Okay, I've got a fix that works pretty well under all the conditions 
I've tried. If anybody sees any way to make this better, let me know. 
This fix incorporates bits of the suggestions quoted below.

-Martin

The proposed fix:

'From Squeak2.8 of 13 June 2000 [latest update: #2359] on 10 October 
2000 at 11:02:43 pm'!

!Fraction methodsFor: 'converting' stamp: 'mrm 10/10/2000 22:58'!
asFloat
	"Answer a Float that closely approximates the value of the receiver.
	Ideally, answer the Float that most closely approximates the 
receiver, but
	I'm not quite sure it quite achieves that in all cases."

	| nScaleBits dScaleBits nScaled dScaled |

	"Scale the numerator by throwing away all but the
	top 8 digits (57 to 64 significant bits) then making that a Float.
	This keeps all of the precision of a Float (53 significand bits) but
	guarantees that we do not exceed the range representable as a Float
	(about 2 to the 1024th)"

	nScaleBits _ 8 * ((numerator digitLength - 8) max: 0).
	nScaled _ (numerator bitShift: nScaleBits negated) asFloat.

	"Scale the denominator the same way."
	dScaleBits _ 8 * ((denominator digitLength - 8) max: 0).
	dScaled _ (denominator bitShift: dScaleBits negated) asFloat.

	"Divide the scaled numerator and denominator to make the 
right mantissa, then
	scale to correct the exponent."
	^ (nScaled / dScaled) timesTwoPower: (nScaleBits - dScaleBits).
! !





At 5:13 PM -0400 10/9/00, Lex Spoon wrote:
>Writing the code so that you get 1.0 out of it is challenging, but it
>would surely be nice.  Any numerics experts around?  I think you could
>get a decent answer by:
>
>	1. Right-shift each number until you only have as many digits as a
>Float can represent.  Remember the amount each numbers was shifted.
>
>	2. Divide the numbers.
>
>	3. Shift the result, as needed.
>

Yep, that's the approach I ended up taking.

At 6:49 PM -0500 10/9/00, Tim Olson wrote:
>Here's one solution:
>
>
>----
>'From Squeak2.8 of 13 June 2000 [latest update: #2359] on 9 October 2000
>at 6:45:29 pm'!
>
>!Fraction methodsFor: 'converting' stamp: 'tao 10/9/2000 18:39'!
>asFloat
>	"Answer a Float that represents the same value as does the receiver."
>
>	| nf df scaleFactor |
>	nf _ numerator asFloat.
>	df _ denominator asFloat.
>	nf isInfinite ifTrue:
>		["scale to possibly remove infinities"
>		scaleFactor _ 2 raisedToInteger: ((denominator 
>digitLength * 8 - 52)
>max: 0).
>		nf _ (numerator / scaleFactor) rounded asFloat.
>		df _ (denominator / scaleFactor) rounded asFloat.
>		^ nf / df].
>	df isInfinite ifTrue:
>		["scale to possibly represent as denorm"
>		scaleFactor _ 2 raisedToInteger: 53.
>		df _ (denominator / scaleFactor) rounded asFloat.
>		^ nf / scaleFactor asFloat / df].
>	^ nf / df
>! !
>----

This code looks like it would produce the right answer for my test 
case, but I don't think it would deal well with 'infinite' numerators 
combined with smaller denominators.

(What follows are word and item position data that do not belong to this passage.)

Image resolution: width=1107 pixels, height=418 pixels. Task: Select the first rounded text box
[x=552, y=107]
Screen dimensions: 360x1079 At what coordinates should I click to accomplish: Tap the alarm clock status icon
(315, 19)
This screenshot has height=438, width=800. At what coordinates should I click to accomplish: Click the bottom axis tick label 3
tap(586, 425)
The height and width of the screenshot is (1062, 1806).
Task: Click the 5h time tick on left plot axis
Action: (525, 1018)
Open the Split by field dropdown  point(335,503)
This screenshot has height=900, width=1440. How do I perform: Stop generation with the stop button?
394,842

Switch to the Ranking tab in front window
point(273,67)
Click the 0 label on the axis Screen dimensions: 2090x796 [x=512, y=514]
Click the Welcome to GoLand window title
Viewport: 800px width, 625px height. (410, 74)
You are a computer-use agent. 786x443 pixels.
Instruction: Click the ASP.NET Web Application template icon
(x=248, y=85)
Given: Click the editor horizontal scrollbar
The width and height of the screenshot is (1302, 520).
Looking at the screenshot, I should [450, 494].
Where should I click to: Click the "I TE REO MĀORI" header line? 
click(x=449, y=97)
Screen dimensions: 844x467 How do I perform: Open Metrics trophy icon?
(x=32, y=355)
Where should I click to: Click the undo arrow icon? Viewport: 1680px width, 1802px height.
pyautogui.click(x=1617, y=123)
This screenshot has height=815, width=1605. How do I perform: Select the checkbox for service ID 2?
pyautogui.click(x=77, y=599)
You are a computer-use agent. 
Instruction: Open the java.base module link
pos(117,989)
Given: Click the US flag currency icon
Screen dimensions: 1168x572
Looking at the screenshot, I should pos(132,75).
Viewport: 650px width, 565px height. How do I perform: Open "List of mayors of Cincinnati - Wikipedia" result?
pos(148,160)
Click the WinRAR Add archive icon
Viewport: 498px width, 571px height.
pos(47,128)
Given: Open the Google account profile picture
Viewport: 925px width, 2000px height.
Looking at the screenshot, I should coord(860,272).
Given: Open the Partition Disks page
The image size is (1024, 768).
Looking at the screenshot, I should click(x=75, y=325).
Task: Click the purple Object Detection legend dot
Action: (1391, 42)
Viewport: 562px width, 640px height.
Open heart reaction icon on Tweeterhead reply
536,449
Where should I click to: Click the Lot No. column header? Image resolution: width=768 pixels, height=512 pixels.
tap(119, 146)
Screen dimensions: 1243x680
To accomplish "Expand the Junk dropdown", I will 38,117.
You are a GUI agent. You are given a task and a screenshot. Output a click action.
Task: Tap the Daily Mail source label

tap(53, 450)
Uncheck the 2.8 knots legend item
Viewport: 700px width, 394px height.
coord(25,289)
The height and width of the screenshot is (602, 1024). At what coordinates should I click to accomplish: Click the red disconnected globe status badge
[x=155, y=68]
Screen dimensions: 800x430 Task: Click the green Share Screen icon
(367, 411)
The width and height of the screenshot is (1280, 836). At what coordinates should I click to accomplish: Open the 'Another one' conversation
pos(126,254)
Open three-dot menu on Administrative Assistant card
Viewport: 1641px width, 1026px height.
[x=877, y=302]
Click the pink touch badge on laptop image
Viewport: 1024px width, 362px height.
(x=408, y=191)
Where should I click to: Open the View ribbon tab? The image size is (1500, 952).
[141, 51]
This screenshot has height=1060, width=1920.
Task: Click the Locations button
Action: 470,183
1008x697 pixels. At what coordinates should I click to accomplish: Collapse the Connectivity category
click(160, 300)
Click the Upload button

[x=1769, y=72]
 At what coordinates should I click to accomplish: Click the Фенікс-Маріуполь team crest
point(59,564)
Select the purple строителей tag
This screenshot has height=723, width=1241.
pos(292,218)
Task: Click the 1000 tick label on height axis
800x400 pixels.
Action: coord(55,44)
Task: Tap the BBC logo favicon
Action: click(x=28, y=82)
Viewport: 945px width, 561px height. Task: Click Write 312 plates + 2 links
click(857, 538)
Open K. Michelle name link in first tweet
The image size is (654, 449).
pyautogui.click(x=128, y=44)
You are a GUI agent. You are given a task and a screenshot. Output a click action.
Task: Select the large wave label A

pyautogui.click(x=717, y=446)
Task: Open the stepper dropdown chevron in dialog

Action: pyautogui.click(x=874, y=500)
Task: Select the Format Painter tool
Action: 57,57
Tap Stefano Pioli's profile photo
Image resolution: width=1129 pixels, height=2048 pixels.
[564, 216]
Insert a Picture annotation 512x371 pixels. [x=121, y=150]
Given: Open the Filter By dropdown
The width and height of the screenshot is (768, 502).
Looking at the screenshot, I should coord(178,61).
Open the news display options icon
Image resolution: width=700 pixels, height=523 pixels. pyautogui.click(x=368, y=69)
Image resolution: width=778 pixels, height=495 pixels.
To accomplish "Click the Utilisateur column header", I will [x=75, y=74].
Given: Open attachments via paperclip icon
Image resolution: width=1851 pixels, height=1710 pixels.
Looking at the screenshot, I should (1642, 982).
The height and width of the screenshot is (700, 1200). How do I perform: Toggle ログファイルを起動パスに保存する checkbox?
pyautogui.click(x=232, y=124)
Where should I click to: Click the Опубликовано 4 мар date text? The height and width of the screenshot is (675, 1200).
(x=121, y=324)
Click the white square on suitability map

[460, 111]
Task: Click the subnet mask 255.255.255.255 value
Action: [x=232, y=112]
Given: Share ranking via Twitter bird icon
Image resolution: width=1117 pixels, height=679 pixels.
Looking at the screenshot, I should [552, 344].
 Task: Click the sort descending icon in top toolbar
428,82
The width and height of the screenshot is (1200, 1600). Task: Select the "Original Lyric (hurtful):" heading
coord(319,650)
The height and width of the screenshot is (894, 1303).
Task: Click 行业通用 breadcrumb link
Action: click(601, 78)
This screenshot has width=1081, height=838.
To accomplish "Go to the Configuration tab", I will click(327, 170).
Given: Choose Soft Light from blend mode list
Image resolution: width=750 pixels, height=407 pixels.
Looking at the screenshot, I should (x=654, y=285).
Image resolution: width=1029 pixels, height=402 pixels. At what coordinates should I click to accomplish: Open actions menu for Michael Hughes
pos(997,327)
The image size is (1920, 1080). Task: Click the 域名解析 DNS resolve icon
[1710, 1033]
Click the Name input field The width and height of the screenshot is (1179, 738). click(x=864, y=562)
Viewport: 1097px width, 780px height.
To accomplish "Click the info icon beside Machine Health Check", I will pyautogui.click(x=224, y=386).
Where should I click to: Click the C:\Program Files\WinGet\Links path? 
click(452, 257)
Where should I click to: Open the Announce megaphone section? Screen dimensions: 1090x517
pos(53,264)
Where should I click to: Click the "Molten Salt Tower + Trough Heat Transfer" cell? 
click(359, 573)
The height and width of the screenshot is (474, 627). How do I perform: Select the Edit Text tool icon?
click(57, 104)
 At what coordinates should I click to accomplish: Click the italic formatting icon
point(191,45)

For example:

   ((10 raisedToInteger: 309) + 1 / 10) asFloat

should return 1.0e308, but this code returns Infinity. The scale 
factor is it uses is 1 because the denominator is small, but the 
denominator is large enough to put the Fraction's value within the 
Float representable range.

It seemed better to scale the numerator and denominator separately.